# [Description of the task]
Where does the string "will" appear in the records? Copy every line that contains it.

# [Data for processing]
────
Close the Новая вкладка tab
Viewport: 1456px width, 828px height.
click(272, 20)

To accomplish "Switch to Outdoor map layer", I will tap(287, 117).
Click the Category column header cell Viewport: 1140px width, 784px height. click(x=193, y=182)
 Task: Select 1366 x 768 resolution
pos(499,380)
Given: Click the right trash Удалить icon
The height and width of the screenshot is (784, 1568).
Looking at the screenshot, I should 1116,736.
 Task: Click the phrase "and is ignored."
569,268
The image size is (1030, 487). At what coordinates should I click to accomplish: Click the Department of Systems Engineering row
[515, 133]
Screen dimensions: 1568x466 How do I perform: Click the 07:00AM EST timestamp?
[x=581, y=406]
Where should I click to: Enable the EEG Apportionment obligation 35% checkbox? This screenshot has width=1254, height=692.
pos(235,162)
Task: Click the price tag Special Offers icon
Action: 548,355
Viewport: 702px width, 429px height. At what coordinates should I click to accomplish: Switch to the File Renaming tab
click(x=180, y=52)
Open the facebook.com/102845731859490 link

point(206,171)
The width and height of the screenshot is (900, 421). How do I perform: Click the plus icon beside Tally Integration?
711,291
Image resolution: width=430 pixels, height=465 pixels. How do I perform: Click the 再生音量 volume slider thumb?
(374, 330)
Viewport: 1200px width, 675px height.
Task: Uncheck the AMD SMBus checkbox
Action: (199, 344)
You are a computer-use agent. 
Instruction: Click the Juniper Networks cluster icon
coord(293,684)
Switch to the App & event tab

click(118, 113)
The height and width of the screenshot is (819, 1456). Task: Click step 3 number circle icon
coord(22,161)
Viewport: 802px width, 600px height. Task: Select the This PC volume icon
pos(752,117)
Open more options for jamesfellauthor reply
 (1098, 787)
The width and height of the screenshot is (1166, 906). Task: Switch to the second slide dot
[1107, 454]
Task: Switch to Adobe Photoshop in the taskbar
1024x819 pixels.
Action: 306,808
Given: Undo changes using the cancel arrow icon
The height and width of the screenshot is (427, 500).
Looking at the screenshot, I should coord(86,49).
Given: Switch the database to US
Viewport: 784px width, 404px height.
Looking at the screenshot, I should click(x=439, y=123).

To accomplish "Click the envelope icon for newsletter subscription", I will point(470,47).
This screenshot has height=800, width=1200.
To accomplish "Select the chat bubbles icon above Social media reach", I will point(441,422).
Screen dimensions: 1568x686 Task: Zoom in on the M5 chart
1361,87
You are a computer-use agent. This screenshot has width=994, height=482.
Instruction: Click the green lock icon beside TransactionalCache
────
# [Exercise output]
To accomplish "Switch to Outdoor map layer", I will tap(287, 117).
To accomplish "Click the envelope icon for newsletter subscription", I will point(470,47).
To accomplish "Select the chat bubbles icon above Social media reach", I will point(441,422).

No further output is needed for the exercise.